## [ABOUT THIS EXERCISE]
Starting at the line that contains "Task: Click the Cost Ratio column header", write out every line through the last one in the records below, word for word. Leave out any pictures.

## [AVAILABLE DATA]

BEGIN

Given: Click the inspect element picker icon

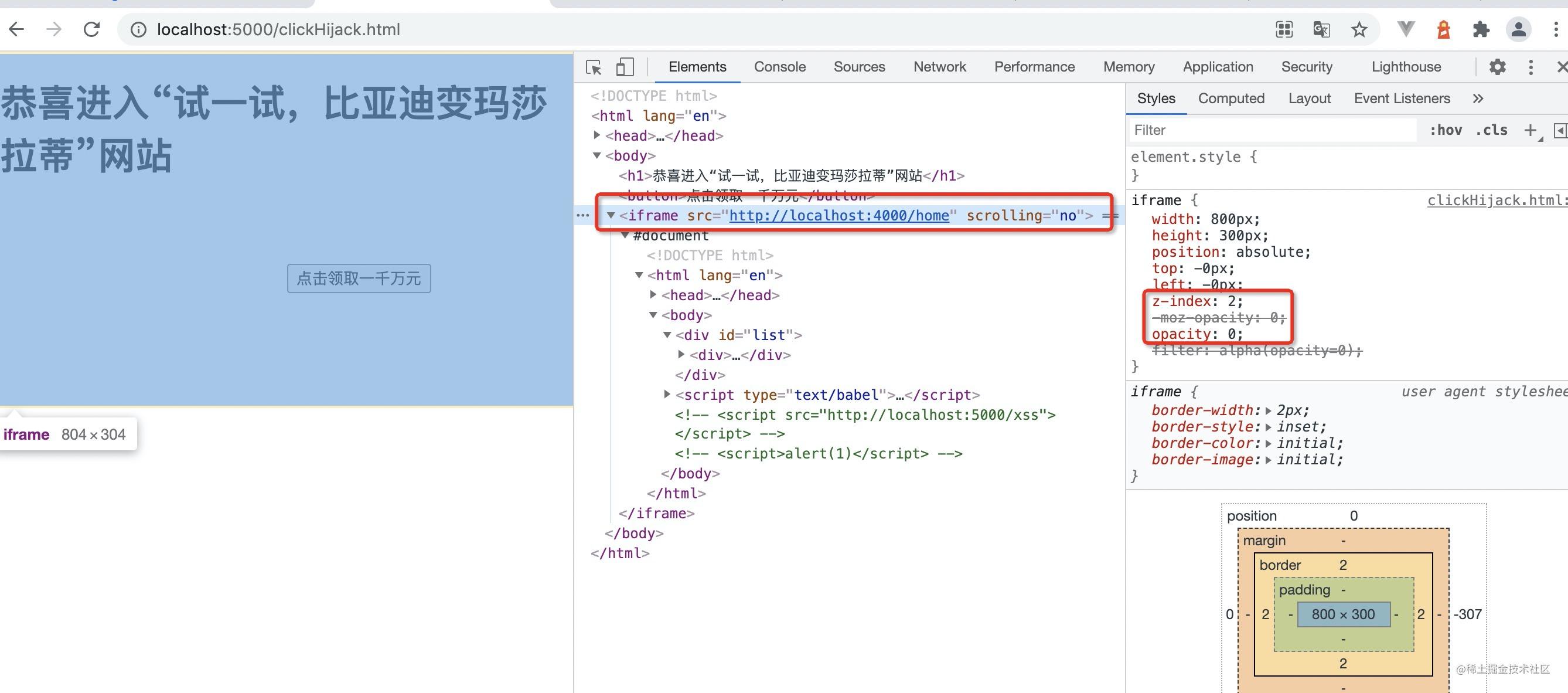Looking at the screenshot, I should (x=594, y=67).
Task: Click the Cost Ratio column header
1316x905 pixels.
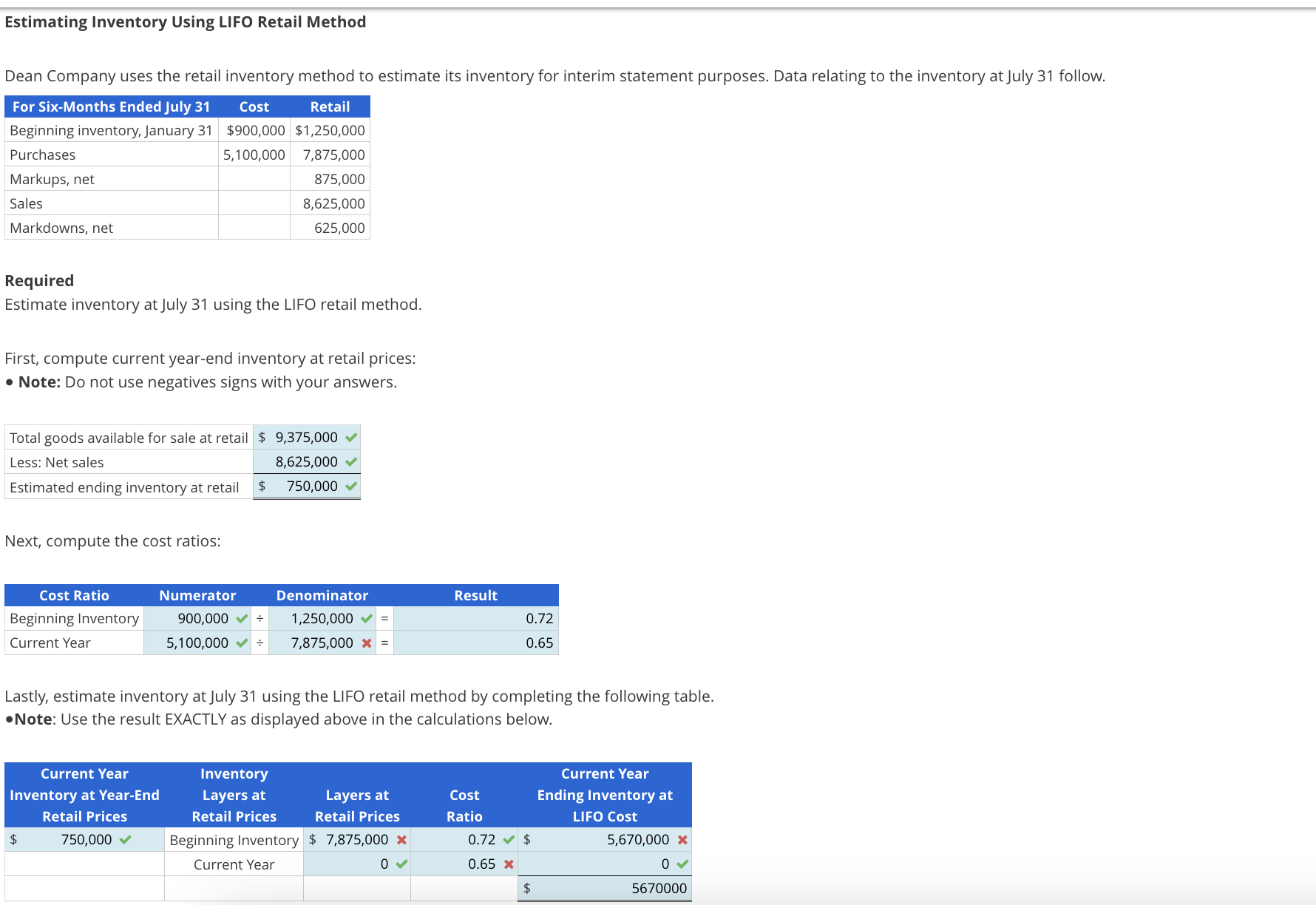Action: point(73,594)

END

## [EXPECTED ANSWER]
Task: Click the Cost Ratio column header
1316x905 pixels.
Action: point(73,594)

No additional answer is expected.